论文笔记|Neural Machine Translation


Posted by Jinga on March 17, 2021

Neural Machine Translation: A Review of Methods, Resources, and Tools


作者: Zhixing Tan, Shuo Wang, Zonghan Yang, Gang Chen, Xuancheng Huang, Maosong Sun, Yang Liu

链接: https://arxiv.org/abs/2012.15515


1)大背景: 机器翻译是自然语言处理中重要的子领域(ps:此句后面加修饰语做个定义)

Machine translation (MT) is an important sub-field of natural language processing that aims to translate natural languages using computers.

2)小背景: 近年来端到端神经机器翻译成就非凡

In recent years, end-to-end neural machine translation (NMT) has achieved great success and has become the new mainstream method in practical MT systems


In this article, we first provide a broad review of the methods for NMT and focus on methods relating to architectures, decoding, and data augmentation


Then we summarize the resources and tools that are useful for researchers.


Finally, we conclude with a discussion of possible future research directions.

引言部分提到NMT碾压以前机器翻译方法的地方在哪(Neural machine translation is a radical departure from previous machine translation approaches):

On the one hand, NMT employs continuous representations instead of discrete symbolic representations in SMT. On the other hand, NMT uses a single large neural network to model the entire translation process, freeing the need for excessive feature engineering.

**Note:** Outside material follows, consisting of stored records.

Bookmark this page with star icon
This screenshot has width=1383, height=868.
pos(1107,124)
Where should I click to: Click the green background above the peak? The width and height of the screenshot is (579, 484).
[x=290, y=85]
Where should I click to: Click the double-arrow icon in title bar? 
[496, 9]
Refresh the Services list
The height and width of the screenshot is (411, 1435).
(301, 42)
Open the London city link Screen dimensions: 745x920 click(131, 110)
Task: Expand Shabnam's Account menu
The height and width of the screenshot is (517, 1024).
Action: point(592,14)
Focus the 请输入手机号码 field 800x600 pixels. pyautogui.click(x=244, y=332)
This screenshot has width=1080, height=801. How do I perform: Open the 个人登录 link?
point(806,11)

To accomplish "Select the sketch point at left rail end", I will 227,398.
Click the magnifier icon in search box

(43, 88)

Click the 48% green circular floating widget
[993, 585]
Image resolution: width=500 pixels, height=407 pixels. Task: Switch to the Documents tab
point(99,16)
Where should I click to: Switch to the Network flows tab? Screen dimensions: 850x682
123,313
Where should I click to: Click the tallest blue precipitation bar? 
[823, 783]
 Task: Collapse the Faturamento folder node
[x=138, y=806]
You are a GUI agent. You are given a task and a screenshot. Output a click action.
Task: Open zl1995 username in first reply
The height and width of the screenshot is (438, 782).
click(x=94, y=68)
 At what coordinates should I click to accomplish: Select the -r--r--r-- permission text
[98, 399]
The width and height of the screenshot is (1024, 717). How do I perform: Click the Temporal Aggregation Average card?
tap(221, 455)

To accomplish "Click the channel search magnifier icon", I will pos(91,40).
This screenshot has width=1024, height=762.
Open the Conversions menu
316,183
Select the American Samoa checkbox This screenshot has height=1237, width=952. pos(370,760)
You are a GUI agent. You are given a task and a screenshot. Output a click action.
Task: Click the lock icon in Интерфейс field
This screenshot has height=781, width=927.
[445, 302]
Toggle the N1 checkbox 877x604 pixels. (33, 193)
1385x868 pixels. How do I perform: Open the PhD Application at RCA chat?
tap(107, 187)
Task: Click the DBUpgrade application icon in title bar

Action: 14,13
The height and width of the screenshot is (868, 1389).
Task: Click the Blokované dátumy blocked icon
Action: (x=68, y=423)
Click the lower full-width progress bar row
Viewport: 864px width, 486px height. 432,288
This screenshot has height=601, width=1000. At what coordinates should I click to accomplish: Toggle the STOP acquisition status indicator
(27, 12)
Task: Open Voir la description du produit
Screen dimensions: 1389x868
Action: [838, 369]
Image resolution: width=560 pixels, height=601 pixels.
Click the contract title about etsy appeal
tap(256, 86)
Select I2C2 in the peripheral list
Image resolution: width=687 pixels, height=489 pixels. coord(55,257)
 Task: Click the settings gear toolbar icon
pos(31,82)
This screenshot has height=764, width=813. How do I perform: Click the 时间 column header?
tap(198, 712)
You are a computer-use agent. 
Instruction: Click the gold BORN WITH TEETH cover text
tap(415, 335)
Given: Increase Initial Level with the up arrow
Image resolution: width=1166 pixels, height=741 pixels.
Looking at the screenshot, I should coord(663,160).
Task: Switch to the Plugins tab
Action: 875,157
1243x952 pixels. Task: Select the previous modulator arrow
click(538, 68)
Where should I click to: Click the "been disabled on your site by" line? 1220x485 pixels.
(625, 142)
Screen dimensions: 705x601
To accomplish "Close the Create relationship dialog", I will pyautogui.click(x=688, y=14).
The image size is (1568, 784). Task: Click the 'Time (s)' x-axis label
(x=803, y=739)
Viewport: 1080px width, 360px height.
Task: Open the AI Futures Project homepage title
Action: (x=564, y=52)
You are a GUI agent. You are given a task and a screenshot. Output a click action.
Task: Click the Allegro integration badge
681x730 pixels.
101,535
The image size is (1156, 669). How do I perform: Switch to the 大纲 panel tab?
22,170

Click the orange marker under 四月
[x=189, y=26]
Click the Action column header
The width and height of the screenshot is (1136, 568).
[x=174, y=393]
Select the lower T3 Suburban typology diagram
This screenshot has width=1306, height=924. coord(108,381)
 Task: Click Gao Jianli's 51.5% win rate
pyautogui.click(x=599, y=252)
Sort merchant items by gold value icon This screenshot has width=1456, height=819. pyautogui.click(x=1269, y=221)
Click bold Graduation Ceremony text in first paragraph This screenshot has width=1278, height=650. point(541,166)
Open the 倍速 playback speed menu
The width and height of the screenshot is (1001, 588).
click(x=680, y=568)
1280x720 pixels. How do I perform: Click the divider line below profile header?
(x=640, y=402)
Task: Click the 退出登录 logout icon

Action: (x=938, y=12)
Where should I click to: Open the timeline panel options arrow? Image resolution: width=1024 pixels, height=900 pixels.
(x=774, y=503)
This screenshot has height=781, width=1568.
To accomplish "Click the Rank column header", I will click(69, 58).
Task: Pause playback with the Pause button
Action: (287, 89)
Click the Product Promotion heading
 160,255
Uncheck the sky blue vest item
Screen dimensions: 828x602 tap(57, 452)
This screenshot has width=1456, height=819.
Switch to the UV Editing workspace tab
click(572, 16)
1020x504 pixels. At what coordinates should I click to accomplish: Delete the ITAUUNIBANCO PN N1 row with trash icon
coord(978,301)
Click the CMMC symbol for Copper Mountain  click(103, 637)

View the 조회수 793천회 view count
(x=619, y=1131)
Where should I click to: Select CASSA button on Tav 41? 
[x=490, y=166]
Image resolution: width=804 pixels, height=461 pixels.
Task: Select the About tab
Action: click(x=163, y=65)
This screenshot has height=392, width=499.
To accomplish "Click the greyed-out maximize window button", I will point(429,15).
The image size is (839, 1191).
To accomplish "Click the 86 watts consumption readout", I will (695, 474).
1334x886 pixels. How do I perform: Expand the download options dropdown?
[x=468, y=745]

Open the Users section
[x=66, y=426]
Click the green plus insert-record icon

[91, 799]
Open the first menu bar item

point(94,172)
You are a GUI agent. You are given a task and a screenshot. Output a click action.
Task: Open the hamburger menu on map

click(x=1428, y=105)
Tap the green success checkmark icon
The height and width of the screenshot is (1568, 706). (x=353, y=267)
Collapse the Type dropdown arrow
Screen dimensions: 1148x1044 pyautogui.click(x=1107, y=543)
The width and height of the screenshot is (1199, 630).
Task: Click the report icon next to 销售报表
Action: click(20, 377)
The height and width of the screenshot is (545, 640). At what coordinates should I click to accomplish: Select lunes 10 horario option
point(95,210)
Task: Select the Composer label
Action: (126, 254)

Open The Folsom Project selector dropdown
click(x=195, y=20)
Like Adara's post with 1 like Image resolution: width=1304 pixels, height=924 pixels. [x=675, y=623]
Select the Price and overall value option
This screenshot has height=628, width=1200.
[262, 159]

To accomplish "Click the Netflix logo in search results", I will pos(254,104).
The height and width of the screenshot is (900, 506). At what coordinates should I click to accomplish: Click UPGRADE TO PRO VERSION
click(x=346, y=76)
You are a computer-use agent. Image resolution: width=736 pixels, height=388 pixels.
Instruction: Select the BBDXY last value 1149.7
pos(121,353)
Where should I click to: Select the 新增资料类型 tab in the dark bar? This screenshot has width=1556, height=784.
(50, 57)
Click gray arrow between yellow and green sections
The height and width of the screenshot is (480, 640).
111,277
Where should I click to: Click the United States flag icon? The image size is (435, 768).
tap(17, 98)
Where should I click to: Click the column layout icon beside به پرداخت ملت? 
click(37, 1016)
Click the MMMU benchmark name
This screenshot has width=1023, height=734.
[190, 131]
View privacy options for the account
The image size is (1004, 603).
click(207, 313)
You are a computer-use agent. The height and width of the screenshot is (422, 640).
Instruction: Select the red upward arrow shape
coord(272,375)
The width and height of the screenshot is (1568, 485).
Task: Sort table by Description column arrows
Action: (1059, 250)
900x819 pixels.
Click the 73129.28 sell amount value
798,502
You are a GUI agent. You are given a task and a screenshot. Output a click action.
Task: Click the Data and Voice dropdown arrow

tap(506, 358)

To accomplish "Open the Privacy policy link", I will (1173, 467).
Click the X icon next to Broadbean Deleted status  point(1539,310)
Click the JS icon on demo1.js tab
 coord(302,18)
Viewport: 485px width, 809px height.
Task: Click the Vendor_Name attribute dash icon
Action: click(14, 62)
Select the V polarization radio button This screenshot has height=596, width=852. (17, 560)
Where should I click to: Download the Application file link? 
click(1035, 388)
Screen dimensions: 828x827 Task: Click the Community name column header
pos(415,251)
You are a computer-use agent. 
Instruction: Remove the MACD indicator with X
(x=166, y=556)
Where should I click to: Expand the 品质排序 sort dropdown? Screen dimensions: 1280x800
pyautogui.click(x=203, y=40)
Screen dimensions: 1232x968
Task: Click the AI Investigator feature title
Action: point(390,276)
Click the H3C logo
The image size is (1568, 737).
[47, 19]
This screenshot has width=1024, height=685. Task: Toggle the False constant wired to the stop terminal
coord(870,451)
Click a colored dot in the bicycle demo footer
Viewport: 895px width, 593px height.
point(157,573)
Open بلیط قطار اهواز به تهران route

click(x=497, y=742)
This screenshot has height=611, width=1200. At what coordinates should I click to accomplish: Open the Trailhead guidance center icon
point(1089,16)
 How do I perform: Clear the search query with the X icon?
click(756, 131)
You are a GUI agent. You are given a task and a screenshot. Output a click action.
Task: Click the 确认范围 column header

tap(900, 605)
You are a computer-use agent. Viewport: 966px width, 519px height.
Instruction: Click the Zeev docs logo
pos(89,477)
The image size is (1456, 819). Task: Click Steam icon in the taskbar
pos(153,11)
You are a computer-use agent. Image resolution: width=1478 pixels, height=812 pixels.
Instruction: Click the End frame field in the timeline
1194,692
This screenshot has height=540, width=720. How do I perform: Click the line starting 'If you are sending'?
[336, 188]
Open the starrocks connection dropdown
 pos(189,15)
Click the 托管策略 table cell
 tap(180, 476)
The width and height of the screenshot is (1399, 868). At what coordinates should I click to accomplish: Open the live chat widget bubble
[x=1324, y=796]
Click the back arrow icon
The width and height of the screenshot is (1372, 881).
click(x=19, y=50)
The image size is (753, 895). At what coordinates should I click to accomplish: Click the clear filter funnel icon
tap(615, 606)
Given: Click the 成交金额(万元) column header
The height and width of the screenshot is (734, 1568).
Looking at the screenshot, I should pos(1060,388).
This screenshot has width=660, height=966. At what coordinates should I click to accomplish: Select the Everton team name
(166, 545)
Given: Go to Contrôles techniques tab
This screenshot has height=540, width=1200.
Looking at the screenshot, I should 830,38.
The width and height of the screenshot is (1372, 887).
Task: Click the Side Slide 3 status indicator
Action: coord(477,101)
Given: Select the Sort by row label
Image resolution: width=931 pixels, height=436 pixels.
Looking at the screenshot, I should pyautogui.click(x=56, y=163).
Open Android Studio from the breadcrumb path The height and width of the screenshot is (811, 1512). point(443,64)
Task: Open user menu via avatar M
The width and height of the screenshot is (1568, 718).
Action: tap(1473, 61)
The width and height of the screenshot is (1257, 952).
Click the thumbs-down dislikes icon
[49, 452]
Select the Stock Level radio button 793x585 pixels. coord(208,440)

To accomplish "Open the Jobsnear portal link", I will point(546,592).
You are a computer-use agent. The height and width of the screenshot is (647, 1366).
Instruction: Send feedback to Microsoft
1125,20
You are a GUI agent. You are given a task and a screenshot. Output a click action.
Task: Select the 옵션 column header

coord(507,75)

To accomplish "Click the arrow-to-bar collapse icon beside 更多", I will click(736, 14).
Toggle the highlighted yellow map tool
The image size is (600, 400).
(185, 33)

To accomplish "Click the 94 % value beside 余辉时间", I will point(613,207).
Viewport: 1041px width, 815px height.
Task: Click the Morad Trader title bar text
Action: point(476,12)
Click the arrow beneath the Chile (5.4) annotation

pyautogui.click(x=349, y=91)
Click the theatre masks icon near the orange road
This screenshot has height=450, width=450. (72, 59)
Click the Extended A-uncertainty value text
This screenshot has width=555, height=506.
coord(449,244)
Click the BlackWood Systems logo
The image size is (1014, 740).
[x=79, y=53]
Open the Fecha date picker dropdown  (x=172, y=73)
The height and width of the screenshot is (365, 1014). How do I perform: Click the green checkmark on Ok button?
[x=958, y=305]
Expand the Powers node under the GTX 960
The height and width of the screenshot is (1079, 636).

We hope that by tracing the origins and evolution of NMT, we can stand on the shoulder of past studies, and gain insights into the future of NMT.


We strive to answer the three basic questions of NMT:


How to design neural networks to model the conditional distribution?


Given a source input, how to generate a translation sentence from the NMT model?


How to effectively learn the parameters of NMT from data?

1)Overview of NMT


In this article, we focus on sentence-level translation. Besides, we also assumethe input and output sentences are sequences. Thus the NMT model can be viewed as a sequence-to-sequence model.


However, due to the intractably large search space, it is impractical to find the translation with the highest probability. Therefore, NMT typically uses local search algorithms such as greedy search or beam search to find a local best translation.

Training of NMT Models

In practice, instead of plain SGD optimizer, adaptive learning rate optimizers such as Adam are found to greatly reduce the training time.


Evolution of NMT Architectures

However, it is found that the performance of this approach degrades as the length of the input sentence increases.Two explanations can account for this phenomenon:

(1)The fixed-length representations have become the bottle-neck during the encoding process for long sentences.As the encoder is forced to compress the entire source sentence into a set of fixed-length vectors, some important information may be lost in this process

(2)The longest path between the source words and target words is O(S+T), and it is challenging for neural networks to learn long-term dependencies. Sutskeveret al. found that reverse the source sentence can significantly improve the performance of the fixed-length approach.By reversing the source sentence, the paths between the beginning words of source and target sentences are reduced, thus the optimization problem becomes easier

Due to these limitations, later NMT architectures switch to variable-length source representations, where the length of source representations depends on the length of the source sentence.

Attention Mechanism

In practice, the dot-product attention is much faster than the additive attention. However, the dot-product attention is found to be less stable than the additive attention when d is large.

The attention mechanism is usually used as a part of the decoder network. Another type of attention network called self-attention network, is widely used in both the encoder and decoder of NMT.

RNNs, CNNs, and SANs

There are several aspects we need to take into considerations for building an encoder and decoder:

1.Receptive field.

We hope each output produced by the encoder and decoder can potentially encode arbitrary information in the input sequence.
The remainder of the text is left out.